How to Use Convert Human Age to Cat Years
- Enter your human age - whole years (
30), decimals (30.5), or even fractions of a year. The 150 ms debounce updates the result as you type. Ctrl+Enter (⌘+Enter) forces an immediate recalc. - Pick precision - 1 or 2 decimal places. 2 is the default and shows nuances like
3.50vs3.75for the Prime range. - Read the breakdown - four rows: Human age, Cat age (decimal years + cat months), Life stage (color-coded badge from Kitten to Geriatric), and a round-trip check that converts the cat age back to human years.
- See the life-stage match - each cat stage is annotated with its rough human equivalent: Kitten ≈ Infant, Junior ≈ Child/Teen, Prime ≈ Adult, Mature ≈ Middle-aged, Senior ≈ Older adult, Geriatric ≈ Elderly.
- Read the narrative sentence - a plain-English summary: "A 30-year-old human maps to a 3.5-year-old cat - AAFP life stage: Prime (Adult in human terms)". Paste into text messages or slides.
- Copy or download - Copy puts the full breakdown on your clipboard; Download saves
human-to-cat-age.txtin UTF-8. Reset returns to the 30-year-old default.
Frequently Asked Questions
What formula does this tool use?
The standard AAFP-aligned veterinary scale, but applied in reverse (human → cat): first 15 human years = 1 cat year; human years 15-24 = 1-2 cat years (9 human years per cat year); beyond 24, every 4 human years adds 1 cat year. So 30 human years = 3.5 cat years.
What are the AAFP feline life stages?
The American Association of Feline Practitioners defines six: Kitten (0-0.5 cat years, rapid growth), Junior (0.5-2, social and sexual maturity), Prime (3-6, peak adult health), Mature (7-10, middle age), Senior (11-14, older adult), Geriatric (15+, late-life care). This tool tags your result with the matching stage.
Why is the first cat year worth so many human years?
Cats mature fast. A 1-year-old cat has the physical and sexual development of a 15-year-old human, and a 2-year-old cat is roughly equivalent to a 24-year-old human. After that, aging slows and every cat year is “only” 4 human years.

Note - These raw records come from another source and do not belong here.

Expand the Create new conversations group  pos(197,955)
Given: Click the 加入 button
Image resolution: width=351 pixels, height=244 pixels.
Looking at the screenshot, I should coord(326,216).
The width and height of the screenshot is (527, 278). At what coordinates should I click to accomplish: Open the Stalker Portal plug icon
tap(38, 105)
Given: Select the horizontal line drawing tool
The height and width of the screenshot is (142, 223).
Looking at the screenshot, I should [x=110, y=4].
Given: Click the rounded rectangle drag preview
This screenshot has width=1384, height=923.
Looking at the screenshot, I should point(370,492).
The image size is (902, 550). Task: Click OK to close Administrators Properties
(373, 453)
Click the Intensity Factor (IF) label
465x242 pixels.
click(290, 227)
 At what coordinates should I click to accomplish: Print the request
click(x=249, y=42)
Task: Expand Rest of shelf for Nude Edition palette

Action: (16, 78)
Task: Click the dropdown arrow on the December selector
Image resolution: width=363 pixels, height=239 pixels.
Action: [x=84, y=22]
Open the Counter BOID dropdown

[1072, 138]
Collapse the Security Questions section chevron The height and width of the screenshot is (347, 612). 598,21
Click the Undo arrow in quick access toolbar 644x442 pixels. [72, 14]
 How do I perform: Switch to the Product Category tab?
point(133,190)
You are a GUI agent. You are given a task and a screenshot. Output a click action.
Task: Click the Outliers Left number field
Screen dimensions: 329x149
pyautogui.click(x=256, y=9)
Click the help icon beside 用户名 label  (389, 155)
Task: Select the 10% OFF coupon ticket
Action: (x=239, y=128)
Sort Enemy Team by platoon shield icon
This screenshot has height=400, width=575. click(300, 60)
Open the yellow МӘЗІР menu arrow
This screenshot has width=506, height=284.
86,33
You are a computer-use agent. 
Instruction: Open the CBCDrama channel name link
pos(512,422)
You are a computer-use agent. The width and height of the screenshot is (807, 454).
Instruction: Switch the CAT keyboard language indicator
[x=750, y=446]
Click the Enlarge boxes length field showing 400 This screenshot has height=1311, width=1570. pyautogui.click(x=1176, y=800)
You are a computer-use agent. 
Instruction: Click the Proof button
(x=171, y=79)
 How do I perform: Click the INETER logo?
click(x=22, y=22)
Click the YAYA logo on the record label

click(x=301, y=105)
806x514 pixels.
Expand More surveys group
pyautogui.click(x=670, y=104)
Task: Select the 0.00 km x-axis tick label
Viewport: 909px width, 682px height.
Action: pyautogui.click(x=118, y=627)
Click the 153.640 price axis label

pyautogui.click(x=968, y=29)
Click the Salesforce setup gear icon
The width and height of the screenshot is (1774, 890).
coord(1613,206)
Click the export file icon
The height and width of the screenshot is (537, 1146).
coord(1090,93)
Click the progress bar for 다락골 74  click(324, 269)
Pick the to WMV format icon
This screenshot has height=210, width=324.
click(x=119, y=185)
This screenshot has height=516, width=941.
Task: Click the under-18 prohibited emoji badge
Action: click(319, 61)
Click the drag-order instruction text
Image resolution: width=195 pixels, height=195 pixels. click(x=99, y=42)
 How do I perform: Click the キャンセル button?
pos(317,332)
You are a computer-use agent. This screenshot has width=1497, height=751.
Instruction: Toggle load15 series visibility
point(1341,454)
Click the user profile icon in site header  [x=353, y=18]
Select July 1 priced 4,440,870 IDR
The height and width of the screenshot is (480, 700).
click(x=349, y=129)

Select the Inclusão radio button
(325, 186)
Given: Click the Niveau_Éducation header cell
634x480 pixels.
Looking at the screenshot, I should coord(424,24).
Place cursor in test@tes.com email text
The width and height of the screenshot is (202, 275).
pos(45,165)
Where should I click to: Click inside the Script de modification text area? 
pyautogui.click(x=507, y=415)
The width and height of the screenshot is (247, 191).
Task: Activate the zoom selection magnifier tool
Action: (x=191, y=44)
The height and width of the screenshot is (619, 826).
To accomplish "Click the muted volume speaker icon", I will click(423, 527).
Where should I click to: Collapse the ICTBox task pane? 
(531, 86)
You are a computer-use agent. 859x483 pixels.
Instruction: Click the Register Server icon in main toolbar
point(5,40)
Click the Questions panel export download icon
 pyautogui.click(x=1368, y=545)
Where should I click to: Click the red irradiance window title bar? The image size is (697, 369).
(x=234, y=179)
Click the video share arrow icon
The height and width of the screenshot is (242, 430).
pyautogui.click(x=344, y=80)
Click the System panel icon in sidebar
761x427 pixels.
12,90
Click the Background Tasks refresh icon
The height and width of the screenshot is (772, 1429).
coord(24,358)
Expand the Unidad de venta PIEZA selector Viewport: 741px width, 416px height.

Does the scale differ for indoor vs outdoor cats?
Indoor cats live longer (average 12-18 years) than outdoor (average 2-5). But the PER-YEAR aging math is the same – the difference is total lifespan. This tool gives biological-age equivalence, not a lifespan prediction.
Can I enter decimal ages like 30.5?
Yes. 30.5 human years = 3.625 cat years (Prime). The scale is piecewise-linear, so decimals land on continuous values. Useful for modeling specific life events (“I was 18.3 when I got my first apartment – that’s 2.37 in cat years”).
Is my age data stored?
No. The tool runs entirely in your browser with no network requests. The number you type never leaves the page. Open DevTools → Network and watch zero requests fire after initial page load.
What’s the round-trip check for?
It’s a sanity-check. We convert your human age to cat years, then convert the cat years back to human years and show you both. A 30-year-old human should round-trip to exactly 30. If it drifts (it shouldn’t, since the formula is mathematically invertible), you’d see the discrepancy immediately.
Does this work offline?
Yes. Everything (HTML + CSS + JS) is under 18 KB and runs locally. Load the page once, disconnect Wi-Fi, keep calculating. Bookmark it and use on a train or a plane.
How do I go the other way – cat years to human age?
Use the companion Cat-to-Human Age converter in the same Time category. That tool is the more common direction (people usually ask “how old is my cat in human years?” rather than the reverse). Both tools agree on the round-trip.
Is the veterinary scale truly accurate?
It’s a clinical approximation, not a biological constant. Cats age at different rates based on breed, genetics, and health. The AAFP scale is the consensus framework vets use for life-stage care recommendations, which is why we follow it here.